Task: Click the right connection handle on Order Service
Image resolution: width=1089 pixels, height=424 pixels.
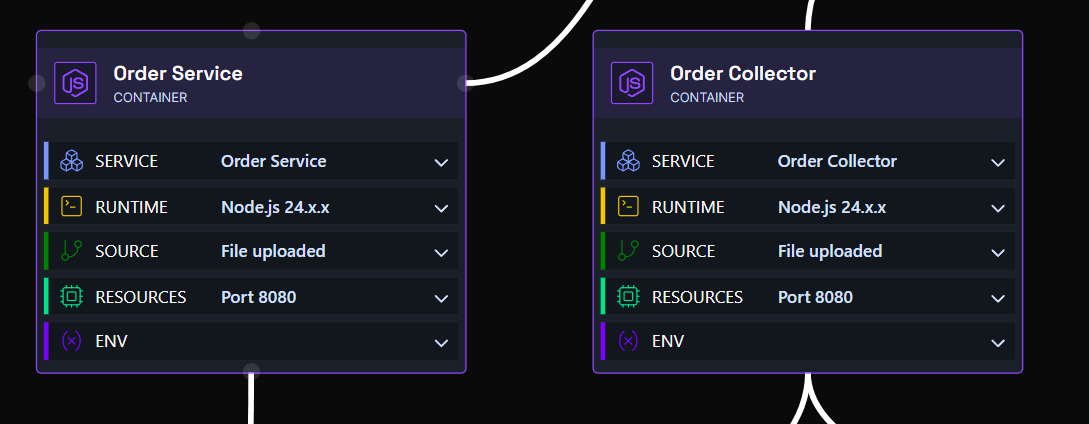Action: [x=465, y=83]
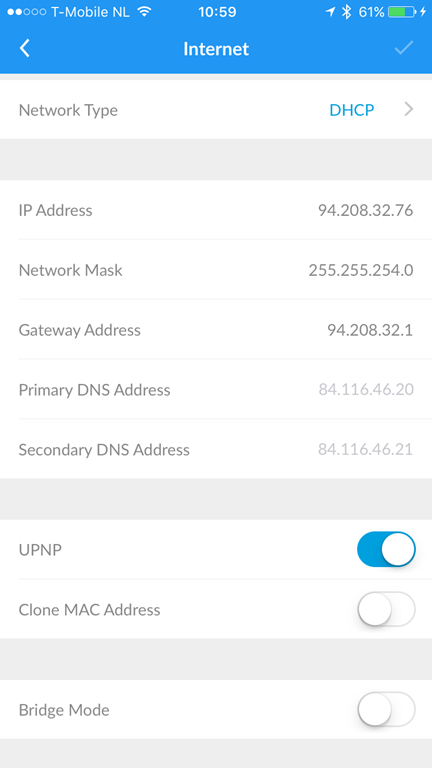Tap the IP Address value 94.208.32.76
This screenshot has height=768, width=432.
(x=365, y=211)
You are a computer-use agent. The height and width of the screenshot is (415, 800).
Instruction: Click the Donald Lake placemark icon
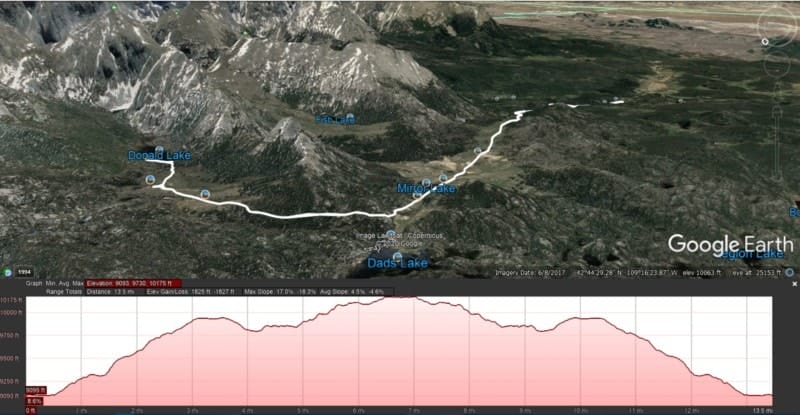coord(159,150)
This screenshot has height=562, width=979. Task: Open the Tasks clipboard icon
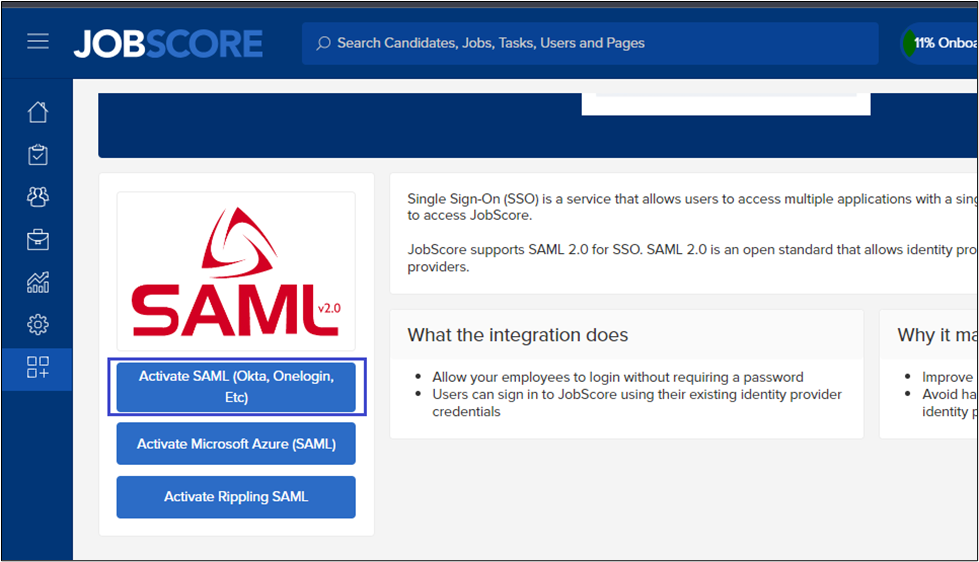[38, 155]
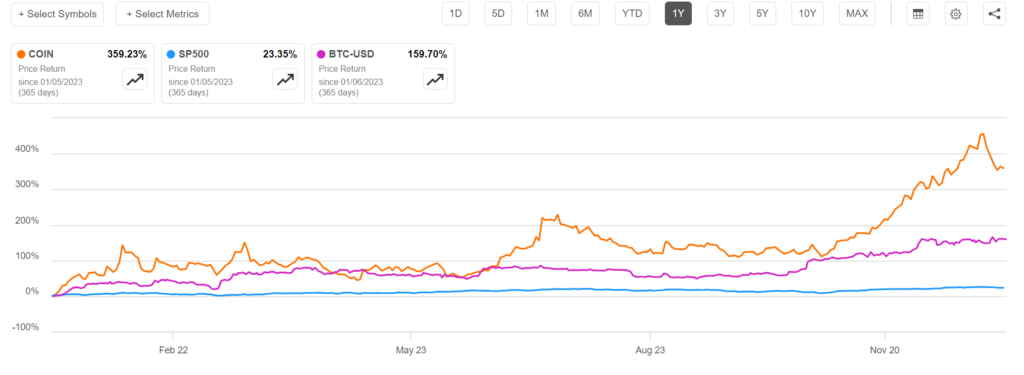Click COIN trend arrow icon
This screenshot has height=375, width=1024.
pyautogui.click(x=135, y=80)
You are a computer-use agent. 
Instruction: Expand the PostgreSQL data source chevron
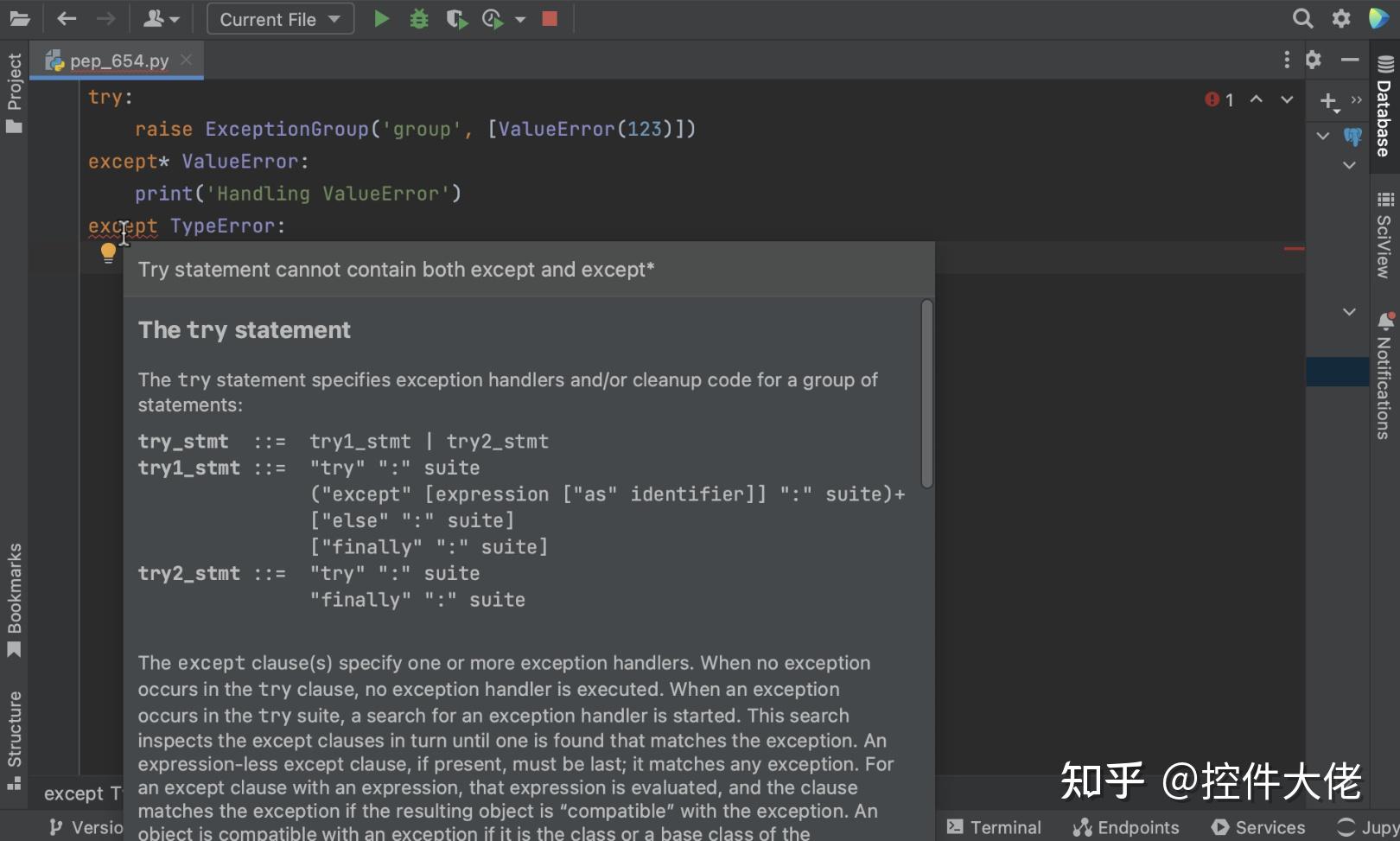click(1322, 137)
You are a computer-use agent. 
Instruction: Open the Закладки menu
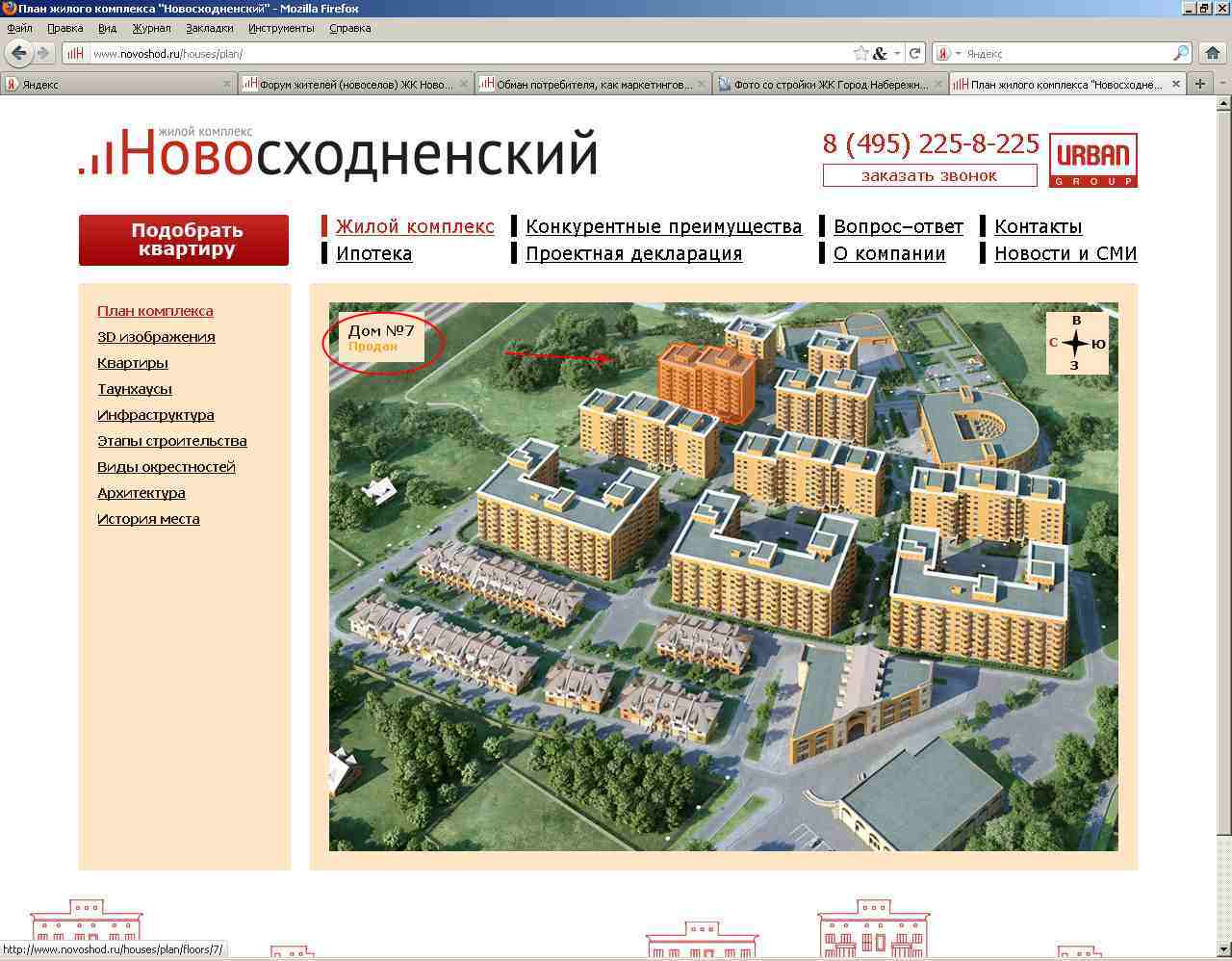tap(209, 28)
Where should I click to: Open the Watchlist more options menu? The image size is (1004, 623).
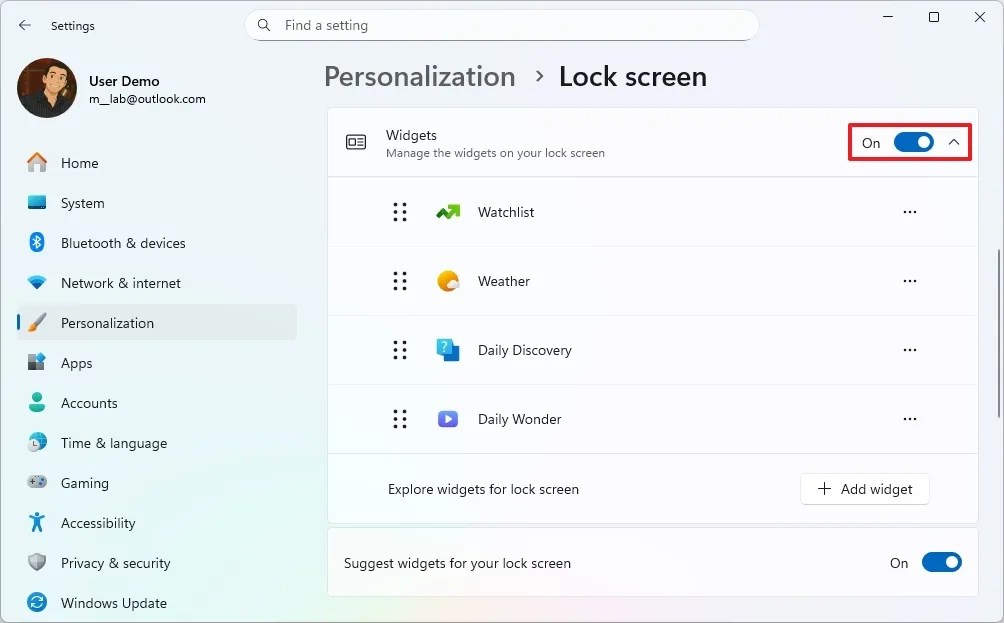[910, 212]
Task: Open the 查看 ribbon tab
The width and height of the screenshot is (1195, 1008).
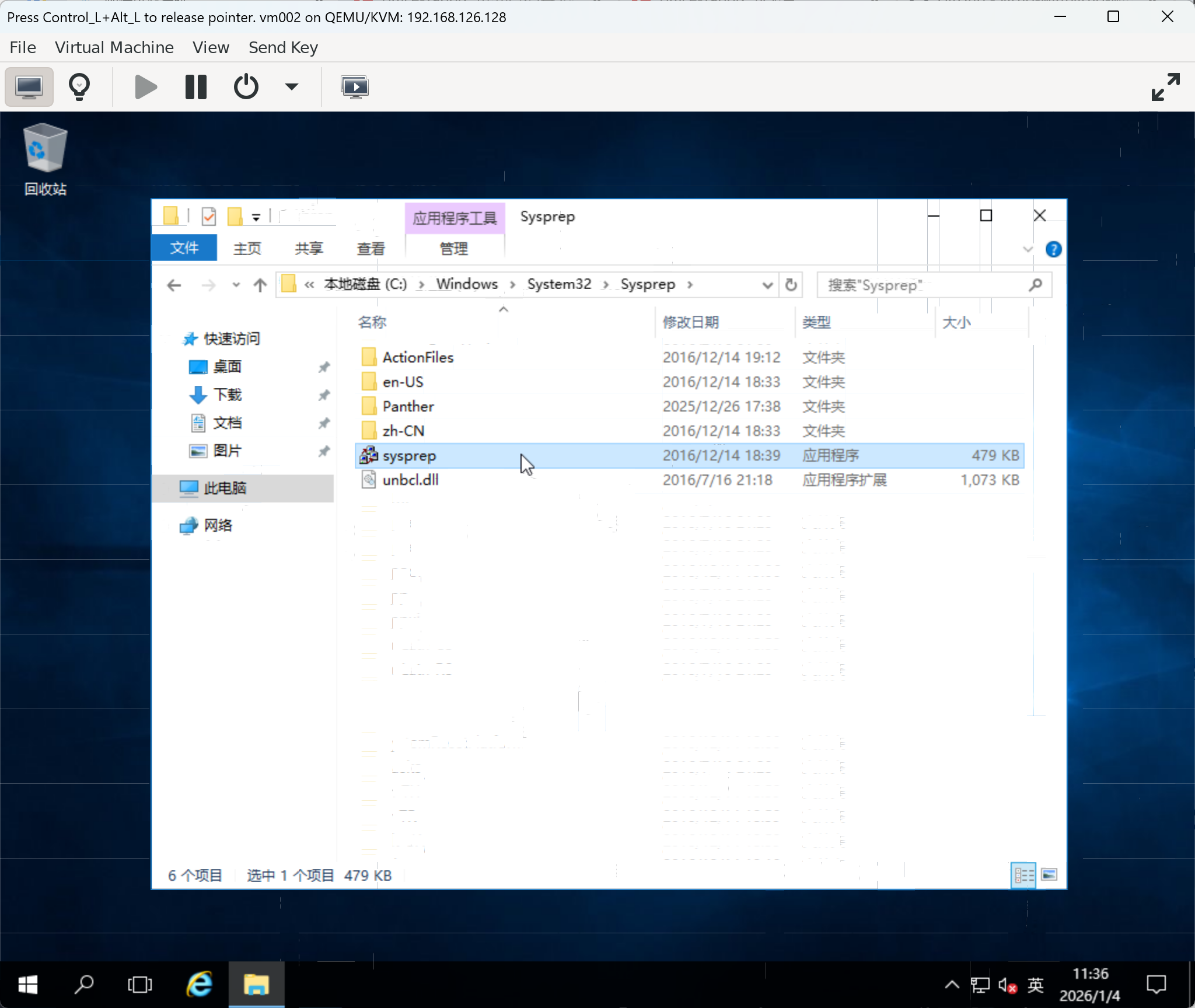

* * *

Task description:
Copy every item above word for word, leaving out the pictures.

Final result:
Task: Click the right connection handle on Order Service
Image resolution: width=1089 pixels, height=424 pixels.
Action: [x=465, y=83]
Tap the IP Address value 94.208.32.76
This screenshot has height=768, width=432.
(x=365, y=211)
You are a computer-use agent. The height and width of the screenshot is (415, 800).
Instruction: Click the Donald Lake placemark icon
coord(159,150)
This screenshot has height=562, width=979. Task: Open the Tasks clipboard icon
[38, 155]
Click COIN trend arrow icon
This screenshot has height=375, width=1024.
pyautogui.click(x=135, y=80)
You are a computer-use agent. 
Instruction: Expand the PostgreSQL data source chevron
click(1322, 137)
You are a computer-use agent. 
Instruction: Open the Закладки menu
tap(209, 28)
Where should I click to: Open the Watchlist more options menu? The image size is (1004, 623).
[910, 212]
Task: Open the 查看 ribbon tab
The width and height of the screenshot is (1195, 1008).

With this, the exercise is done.